Oliver Krautscheid: Garantiepflichten bei unternehmensbezogenen Handeln

Frankfurt, 6. November  2014


Die Garantenpflicht ist eine besondere Voraussetzung für die Strafbarkeit eines Unterlassens, § 13 StGB. Bei unechten Unterlassungsdelikten macht sich strafbar, wer es unterlässt einen tatbestandlichen Erfolg durch sein Einschreiten zu verhindern, obwohl er rechtlich zum Handeln verpflichtet ist. Eine Garantenpflicht ergibt sich aus der besonderen Verantwortung des Täters für das verletzte Rechtsgut. Bei der Garantenpflicht differenziert man zwischen Beschützergarant und Überwachergarant. Als Beschützergarant obliegt es dem Täter ein bestimmtes Rechtsgut vor Gefahren zu schützen und Schädigungen die von außen drohen abzuwenden. Beispielsweise sind Eltern Beschützergaranten für ihr Kind/ ihre Kinder. Hingegen obliegt es dem Überwachungsgaranten, der von ihm beherrschten Gefahrenquelle, welche in seinem Einflussbereich liegt, diese so zu überwachen, dass sie nicht zu Fremdschäden führt.

1.     Garantenpflicht aufgrund beruflicher Stellung, sog. Compliance Officer

Natürlich kann sich nicht aus jedem Anstellungsverhältnis eine Garantenpflicht ergeben. Ist einem Angestellten jedoch ausdrücklich bestimmte Überwachungs- und Schutzpflichten übertragen worden und ist diese Übertragung gerade im Hinblick auf ein besonderes Vertrauensverhältnis zwischen dem Übertragenden und dem Angestellten erfolgt, führt dies jedenfalls zu einer gesteigerten Verantwortung, die eine Garantenstellung dieses Angestellten begründen kann. Der BGH hat zuletzt (BGHST 54, 44) im obiter dictum festgelegt, dass einem sogenannten Compliance Officer regelmäßig eine Garantenpflicht aus § 13 I StGB obliege. Compliance Officer sind Personen, die insbesondere in größeren Privatunternehmen damit betraut sind, dass das Unternehmen gegen gesetzliche Vorschriften nicht verstößt. Damit sollen Haftungsrisiken für Unternehmen gesenkt werden.
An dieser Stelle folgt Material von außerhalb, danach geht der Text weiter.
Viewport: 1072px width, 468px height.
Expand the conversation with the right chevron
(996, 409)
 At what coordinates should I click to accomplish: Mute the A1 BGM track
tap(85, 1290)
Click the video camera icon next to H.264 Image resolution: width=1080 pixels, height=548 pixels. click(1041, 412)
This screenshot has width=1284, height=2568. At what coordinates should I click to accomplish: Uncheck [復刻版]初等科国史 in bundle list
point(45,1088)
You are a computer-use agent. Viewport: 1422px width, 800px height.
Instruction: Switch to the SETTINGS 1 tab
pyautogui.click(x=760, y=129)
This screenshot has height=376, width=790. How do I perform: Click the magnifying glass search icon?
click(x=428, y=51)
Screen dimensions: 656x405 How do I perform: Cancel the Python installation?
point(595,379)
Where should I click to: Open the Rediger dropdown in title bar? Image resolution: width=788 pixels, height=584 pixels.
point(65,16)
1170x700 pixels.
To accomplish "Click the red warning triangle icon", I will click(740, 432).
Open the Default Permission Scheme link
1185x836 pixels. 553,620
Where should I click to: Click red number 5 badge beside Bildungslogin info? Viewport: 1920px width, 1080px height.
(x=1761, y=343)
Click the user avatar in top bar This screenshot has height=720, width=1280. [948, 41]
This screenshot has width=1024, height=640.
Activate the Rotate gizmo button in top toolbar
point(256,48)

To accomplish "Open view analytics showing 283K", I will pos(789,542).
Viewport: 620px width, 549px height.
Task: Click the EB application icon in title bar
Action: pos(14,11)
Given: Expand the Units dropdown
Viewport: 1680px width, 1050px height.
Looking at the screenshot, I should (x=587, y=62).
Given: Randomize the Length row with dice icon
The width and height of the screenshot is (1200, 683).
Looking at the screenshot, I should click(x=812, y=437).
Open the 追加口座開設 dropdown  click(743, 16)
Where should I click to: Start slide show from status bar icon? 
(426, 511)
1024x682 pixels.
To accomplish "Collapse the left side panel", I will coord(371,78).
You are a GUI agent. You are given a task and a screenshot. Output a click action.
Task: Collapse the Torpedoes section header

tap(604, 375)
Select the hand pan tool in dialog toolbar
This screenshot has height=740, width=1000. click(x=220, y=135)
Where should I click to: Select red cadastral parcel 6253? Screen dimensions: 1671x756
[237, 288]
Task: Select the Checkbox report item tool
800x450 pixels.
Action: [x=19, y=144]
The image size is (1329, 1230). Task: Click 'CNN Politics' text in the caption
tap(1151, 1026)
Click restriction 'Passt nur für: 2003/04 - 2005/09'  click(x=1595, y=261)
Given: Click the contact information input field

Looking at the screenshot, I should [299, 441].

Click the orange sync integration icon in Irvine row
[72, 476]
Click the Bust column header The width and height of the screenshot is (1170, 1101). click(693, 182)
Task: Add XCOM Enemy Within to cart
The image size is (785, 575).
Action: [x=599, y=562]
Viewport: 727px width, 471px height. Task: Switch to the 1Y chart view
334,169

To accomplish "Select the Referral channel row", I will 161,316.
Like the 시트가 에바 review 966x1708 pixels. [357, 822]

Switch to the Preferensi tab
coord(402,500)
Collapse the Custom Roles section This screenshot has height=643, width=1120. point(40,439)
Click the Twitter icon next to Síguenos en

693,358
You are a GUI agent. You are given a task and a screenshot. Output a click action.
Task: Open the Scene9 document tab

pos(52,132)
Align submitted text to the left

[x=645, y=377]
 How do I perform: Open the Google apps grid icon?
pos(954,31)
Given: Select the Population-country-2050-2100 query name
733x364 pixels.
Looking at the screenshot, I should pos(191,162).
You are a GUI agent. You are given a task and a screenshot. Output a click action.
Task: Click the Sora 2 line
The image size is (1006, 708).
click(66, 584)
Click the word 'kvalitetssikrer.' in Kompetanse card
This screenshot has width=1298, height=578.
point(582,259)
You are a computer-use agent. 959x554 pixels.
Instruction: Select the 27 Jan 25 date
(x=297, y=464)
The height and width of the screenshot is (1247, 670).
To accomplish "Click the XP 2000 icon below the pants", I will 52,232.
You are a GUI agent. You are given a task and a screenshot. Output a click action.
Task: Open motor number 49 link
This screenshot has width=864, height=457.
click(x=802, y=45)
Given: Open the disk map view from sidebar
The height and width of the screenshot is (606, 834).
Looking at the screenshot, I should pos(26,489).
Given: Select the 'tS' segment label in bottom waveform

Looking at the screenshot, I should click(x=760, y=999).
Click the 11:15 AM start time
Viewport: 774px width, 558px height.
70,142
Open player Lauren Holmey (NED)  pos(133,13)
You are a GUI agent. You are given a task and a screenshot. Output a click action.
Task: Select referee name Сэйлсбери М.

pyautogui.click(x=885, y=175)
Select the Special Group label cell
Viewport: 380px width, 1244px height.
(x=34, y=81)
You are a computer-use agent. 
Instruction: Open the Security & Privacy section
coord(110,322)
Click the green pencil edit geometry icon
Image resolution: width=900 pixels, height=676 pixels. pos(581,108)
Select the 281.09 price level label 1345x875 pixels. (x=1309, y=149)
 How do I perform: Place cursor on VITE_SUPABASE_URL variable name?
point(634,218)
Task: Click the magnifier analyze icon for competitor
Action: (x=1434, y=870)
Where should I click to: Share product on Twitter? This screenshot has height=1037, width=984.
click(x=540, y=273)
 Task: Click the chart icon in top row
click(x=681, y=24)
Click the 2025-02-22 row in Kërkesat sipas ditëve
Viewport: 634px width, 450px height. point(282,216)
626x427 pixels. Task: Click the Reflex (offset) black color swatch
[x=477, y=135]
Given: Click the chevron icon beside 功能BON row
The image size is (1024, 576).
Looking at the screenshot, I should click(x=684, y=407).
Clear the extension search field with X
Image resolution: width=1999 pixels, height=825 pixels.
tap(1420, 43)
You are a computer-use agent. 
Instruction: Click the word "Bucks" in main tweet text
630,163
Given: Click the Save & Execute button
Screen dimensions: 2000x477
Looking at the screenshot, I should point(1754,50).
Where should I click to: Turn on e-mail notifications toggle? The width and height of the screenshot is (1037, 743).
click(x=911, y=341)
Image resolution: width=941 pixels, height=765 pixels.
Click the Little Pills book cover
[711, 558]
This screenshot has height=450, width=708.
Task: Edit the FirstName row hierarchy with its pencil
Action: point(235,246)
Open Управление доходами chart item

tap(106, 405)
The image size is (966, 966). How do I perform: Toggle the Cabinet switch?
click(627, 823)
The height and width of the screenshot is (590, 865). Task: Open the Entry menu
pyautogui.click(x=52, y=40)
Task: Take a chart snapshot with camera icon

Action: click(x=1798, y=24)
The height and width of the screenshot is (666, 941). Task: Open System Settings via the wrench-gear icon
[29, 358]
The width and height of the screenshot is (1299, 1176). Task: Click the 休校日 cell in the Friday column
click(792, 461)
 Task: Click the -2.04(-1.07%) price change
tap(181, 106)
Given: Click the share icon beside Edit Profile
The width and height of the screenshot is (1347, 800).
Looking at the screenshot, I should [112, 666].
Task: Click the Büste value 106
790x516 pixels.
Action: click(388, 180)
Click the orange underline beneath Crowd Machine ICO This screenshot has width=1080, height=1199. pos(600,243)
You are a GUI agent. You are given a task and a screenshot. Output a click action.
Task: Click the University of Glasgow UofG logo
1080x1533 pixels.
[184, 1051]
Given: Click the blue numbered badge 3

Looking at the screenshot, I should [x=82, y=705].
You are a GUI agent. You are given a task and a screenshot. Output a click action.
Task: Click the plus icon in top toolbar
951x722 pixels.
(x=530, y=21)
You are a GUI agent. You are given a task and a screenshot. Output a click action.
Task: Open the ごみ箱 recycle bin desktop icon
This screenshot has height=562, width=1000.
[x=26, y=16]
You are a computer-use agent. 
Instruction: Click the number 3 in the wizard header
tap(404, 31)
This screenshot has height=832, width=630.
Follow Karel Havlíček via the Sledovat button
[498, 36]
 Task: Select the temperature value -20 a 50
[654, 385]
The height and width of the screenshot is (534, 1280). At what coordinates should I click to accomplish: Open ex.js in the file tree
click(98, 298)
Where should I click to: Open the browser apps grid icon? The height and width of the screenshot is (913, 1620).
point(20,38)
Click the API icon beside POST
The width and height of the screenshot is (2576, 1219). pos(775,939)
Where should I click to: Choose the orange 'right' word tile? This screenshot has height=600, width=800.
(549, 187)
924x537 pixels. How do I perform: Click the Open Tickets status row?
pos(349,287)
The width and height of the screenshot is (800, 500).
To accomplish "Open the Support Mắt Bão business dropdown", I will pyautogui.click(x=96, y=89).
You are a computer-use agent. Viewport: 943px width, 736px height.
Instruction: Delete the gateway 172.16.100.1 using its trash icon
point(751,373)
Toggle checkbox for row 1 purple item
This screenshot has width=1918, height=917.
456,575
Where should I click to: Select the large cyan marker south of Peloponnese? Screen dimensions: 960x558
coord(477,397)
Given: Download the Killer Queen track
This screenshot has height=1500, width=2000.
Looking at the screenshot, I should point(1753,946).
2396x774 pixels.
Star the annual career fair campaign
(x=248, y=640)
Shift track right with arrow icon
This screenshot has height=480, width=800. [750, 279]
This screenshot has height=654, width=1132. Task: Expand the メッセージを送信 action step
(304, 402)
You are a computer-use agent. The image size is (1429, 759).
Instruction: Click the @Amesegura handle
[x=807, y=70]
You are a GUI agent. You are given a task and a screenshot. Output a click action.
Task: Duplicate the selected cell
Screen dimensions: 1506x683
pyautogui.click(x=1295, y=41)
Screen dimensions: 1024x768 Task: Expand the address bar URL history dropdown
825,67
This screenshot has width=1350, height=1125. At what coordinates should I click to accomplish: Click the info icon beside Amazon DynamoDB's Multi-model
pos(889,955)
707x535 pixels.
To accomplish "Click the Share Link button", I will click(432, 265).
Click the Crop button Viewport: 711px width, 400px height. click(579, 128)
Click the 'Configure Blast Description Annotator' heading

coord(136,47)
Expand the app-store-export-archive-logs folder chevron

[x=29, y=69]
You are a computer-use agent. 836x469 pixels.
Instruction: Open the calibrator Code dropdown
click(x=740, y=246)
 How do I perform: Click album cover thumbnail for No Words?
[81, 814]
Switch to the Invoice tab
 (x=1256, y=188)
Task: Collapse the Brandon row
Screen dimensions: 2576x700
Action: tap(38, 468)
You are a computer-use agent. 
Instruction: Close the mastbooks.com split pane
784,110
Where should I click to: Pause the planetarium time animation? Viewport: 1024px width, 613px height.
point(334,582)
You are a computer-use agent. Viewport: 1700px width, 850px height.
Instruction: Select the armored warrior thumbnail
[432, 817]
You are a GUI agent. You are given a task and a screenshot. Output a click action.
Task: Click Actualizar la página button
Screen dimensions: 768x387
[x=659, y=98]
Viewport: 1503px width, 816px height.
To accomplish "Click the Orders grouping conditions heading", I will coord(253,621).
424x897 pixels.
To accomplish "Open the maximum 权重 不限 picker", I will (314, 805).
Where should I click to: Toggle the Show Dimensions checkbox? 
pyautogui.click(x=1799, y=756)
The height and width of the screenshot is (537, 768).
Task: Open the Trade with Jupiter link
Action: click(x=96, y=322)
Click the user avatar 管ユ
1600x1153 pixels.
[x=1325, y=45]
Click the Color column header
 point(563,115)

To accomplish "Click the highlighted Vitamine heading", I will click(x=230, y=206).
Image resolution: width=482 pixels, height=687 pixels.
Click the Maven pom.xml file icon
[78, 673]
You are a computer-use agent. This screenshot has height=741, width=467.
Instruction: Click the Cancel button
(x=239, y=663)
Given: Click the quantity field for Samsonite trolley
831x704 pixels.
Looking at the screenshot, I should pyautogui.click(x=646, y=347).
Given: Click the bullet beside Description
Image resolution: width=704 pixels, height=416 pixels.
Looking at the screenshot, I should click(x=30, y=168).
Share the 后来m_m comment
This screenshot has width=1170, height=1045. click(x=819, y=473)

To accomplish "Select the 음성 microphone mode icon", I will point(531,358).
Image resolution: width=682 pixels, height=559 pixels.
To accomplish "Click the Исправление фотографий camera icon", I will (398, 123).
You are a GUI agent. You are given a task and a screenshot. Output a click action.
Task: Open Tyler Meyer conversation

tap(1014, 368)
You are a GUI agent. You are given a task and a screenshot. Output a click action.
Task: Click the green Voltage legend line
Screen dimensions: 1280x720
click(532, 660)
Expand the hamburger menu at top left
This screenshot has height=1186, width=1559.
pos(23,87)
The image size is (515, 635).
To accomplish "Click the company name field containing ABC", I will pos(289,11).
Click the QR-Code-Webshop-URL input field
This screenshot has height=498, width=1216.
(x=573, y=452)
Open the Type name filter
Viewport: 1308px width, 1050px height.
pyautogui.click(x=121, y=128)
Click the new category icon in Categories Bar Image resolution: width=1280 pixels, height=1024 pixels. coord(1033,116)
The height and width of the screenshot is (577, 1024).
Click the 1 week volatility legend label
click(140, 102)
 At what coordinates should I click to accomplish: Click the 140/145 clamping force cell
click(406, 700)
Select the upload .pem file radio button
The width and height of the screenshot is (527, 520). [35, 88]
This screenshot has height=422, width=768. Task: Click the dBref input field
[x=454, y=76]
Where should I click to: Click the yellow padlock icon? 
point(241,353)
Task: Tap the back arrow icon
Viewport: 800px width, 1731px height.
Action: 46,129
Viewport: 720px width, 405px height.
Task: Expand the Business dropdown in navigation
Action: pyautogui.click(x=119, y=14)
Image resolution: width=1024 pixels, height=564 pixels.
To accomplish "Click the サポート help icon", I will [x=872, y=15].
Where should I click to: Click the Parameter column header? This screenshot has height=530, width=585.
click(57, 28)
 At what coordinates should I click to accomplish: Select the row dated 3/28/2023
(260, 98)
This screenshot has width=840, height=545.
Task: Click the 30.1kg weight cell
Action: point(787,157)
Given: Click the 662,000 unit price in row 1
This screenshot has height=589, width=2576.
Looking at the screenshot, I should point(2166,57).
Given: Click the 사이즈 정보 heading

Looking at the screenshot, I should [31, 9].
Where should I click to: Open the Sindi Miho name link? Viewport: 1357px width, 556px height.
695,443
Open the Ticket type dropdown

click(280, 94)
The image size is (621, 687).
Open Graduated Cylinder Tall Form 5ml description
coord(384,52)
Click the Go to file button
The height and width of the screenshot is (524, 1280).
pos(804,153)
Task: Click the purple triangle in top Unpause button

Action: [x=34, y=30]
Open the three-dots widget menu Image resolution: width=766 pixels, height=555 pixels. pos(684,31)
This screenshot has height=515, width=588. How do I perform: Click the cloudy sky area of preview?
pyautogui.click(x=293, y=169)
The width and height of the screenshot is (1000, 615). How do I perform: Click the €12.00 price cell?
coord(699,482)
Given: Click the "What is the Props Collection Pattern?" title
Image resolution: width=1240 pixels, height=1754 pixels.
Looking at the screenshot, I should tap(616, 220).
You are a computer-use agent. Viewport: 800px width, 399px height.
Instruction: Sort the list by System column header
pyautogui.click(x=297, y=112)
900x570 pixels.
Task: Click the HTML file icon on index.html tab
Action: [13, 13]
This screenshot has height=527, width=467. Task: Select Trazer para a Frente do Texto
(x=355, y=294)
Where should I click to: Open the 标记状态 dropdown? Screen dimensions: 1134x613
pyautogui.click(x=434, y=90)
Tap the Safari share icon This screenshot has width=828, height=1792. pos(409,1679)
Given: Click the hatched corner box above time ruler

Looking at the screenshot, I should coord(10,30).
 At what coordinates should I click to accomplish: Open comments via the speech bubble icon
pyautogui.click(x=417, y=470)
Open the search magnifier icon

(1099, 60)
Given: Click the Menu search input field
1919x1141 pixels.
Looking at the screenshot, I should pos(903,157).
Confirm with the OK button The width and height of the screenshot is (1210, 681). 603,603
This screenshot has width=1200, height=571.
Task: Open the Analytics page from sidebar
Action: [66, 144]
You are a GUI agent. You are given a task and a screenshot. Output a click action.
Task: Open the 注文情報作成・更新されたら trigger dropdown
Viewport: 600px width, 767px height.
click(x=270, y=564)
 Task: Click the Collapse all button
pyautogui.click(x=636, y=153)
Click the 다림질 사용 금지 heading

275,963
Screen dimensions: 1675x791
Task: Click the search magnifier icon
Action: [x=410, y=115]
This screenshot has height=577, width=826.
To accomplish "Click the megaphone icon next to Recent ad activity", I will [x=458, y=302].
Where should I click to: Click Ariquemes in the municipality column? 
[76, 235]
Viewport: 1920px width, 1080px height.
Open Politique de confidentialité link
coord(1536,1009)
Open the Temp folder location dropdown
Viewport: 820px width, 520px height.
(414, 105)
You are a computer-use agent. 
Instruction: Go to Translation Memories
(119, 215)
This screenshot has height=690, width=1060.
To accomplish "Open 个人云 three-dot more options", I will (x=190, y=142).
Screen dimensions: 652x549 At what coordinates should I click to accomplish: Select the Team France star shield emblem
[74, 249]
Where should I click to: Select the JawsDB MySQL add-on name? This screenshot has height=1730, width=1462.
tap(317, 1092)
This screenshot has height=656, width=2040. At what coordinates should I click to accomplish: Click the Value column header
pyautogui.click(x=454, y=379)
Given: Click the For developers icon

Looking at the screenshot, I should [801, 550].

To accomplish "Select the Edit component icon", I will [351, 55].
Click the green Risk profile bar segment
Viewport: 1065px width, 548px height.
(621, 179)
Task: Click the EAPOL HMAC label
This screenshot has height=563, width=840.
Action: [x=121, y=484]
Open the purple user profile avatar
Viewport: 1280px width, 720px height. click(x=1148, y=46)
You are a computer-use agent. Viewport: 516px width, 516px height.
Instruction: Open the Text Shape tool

2.     Garantenpflicht wegen Einflusses auf Mitarbeiter, sog. Geschäftsherrenhaftung

Fraglich ist die Garantenpflicht bei der sogenannten Geschäftsherrenhaftung. Dies ist deshalb so problematisch, da Führungspersonen, für das eigenverantwortliche Handeln von Mitarbeitern, strafrechtlich zur Verantwortung gezogen werden können. Daher geht es bei der Geschäftsherrenhaftung um die Frage, ob einen Betriebsinhaber und seine leitenden Angestellten eine (Überwacher-) Garantenpflicht trifft, Straftaten anderer Mitarbeiter zu verhindern. Die herrschende Meinung bejaht diese Haftung. Eingeschränkt wird die Pflicht zur Verhinderung von Straftaten, indem nur solche Straftaten erfasst werden sollen, die betriebsbezogen sind, d.h. die mit der betrieblichen Tätigkeit im inneren Zusammenhang stehen. Die Auffassung begründet dies mit der Weisungs- und Organisationsherrschaft innerhalb des Betriebes. Organisationsleiter sind dazu verpflichtet, Gefahren die vom Betrieb ausgehen zu kontrollieren und entsprechend Vorkehrungen zu treffen.

3.     Garantenpflicht aus der Verantwortung für gefährliche Produkte

Ferner kann eine Garantenpflicht deshalb bestehen, weil ein Unternehmen Produkte in den Verkehr gebracht hat und sich infolge dessen später beim Kunden Schäden hervortreten. Wissen die Verantwortlichen um die Schadhaftigkeit ihres Produkts, müssen sie tätig werden um Schäden von Dritten abzuwenden. Dies kann beispielsweise durch Rückrufaktionen erfolgen. Veröffentlichungen von Gefahren und Warnhinweise sind ebenfalls denkbar. In dieser Fallgruppe geht der BGH von einer Garantenpflicht aus Ingerenz (schädigendes Vorverhalten) aus. Eine andere Ansicht vertritt jedoch, dass sich die Garantenpflicht vielmehr daraus ergibt, dass durch die Auslieferung des Produkts eine Gefahrenquelle eröffnet wurde, für deren weitere Beherrschung und Überwachung das Unternehmen bzw. seine leitenden Mitarbeiter weiter verantwortlich bleiben. Begründet wird dies damit, dass ein unwissentliches in Verkehr bringen eines schädlichen Produkts, nicht pflichtwidrig sein kann.